> [WHAT IS REQUIRED] Reproduce the entries below verbatim, starting at the line containing "You are a computer-use agent. This" and ending with the line containing "point(381,93)", both included.

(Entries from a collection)
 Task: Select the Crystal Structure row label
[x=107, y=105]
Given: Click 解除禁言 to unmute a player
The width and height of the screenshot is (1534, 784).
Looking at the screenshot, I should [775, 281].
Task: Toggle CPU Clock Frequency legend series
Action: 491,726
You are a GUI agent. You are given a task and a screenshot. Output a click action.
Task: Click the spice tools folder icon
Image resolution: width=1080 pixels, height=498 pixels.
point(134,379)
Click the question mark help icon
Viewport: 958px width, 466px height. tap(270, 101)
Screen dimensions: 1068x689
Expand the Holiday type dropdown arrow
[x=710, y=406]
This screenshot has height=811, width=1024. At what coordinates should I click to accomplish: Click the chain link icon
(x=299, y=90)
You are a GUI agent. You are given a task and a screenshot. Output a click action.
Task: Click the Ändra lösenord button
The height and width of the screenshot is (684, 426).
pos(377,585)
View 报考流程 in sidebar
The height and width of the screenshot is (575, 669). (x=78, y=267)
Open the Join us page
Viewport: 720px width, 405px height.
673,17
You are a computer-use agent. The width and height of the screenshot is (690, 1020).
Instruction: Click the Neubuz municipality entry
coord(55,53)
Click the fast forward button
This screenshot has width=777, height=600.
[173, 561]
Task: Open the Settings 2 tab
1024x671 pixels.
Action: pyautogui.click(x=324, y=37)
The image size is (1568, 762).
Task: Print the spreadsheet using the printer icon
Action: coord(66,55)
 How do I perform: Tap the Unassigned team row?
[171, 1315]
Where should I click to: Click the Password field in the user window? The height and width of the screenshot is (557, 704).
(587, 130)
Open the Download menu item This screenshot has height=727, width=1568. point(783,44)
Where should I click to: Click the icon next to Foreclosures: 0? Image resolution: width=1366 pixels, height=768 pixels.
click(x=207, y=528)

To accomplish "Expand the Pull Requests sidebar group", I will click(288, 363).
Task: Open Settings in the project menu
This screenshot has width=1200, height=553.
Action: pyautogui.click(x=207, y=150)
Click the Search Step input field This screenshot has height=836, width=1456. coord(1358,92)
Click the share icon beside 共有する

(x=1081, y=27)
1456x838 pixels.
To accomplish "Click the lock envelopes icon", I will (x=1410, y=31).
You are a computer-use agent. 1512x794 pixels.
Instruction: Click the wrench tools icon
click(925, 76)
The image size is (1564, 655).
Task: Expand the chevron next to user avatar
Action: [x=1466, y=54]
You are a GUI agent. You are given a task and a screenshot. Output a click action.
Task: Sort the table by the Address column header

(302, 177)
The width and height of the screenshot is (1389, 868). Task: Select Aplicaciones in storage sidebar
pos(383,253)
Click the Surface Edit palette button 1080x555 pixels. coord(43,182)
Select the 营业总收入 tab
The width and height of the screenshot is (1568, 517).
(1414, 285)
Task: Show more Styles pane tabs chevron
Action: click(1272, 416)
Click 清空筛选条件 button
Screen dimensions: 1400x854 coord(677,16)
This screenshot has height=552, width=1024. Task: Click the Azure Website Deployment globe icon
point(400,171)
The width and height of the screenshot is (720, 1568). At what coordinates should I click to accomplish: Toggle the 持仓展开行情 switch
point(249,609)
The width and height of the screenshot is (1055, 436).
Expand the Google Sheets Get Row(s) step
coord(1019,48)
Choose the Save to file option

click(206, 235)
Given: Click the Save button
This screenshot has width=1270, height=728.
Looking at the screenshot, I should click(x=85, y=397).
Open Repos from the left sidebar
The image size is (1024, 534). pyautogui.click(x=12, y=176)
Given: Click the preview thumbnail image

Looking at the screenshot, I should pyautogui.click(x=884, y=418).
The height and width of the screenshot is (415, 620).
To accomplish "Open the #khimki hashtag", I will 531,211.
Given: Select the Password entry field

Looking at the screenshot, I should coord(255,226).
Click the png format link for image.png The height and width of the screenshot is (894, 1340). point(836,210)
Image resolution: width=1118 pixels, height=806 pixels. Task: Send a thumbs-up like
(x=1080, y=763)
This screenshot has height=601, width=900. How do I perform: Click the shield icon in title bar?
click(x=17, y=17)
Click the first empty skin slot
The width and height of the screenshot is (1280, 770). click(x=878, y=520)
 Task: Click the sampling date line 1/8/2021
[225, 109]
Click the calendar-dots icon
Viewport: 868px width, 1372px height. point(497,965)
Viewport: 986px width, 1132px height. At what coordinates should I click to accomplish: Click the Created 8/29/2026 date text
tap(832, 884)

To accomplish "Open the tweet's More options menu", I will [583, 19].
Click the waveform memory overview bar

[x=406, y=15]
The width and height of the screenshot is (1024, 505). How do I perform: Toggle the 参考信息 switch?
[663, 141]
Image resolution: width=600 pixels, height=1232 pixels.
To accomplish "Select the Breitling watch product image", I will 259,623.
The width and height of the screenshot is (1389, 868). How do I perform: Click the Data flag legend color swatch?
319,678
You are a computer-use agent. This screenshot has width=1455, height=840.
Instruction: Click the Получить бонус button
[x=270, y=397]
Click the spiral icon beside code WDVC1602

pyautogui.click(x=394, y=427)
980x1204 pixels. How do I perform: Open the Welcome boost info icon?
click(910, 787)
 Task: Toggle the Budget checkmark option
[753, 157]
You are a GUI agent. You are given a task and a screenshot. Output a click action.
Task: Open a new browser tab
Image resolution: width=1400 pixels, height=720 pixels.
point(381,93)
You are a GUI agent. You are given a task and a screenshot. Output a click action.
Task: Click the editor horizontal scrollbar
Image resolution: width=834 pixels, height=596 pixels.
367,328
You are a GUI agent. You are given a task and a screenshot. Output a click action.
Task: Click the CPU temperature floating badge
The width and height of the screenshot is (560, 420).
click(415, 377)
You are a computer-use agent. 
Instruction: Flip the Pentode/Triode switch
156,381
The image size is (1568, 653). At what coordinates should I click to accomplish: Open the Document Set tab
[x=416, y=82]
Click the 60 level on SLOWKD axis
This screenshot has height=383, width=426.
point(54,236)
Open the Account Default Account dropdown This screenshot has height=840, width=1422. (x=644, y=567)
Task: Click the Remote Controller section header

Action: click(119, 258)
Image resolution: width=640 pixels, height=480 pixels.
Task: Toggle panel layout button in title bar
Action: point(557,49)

> [FULL ANSWER]
You are a computer-use agent. This screenshot has width=1455, height=840.
Instruction: Click the Получить бонус button
[x=270, y=397]
Click the spiral icon beside code WDVC1602

pyautogui.click(x=394, y=427)
980x1204 pixels. How do I perform: Open the Welcome boost info icon?
click(910, 787)
 Task: Toggle the Budget checkmark option
[753, 157]
You are a GUI agent. You are given a task and a screenshot. Output a click action.
Task: Open a new browser tab
Image resolution: width=1400 pixels, height=720 pixels.
point(381,93)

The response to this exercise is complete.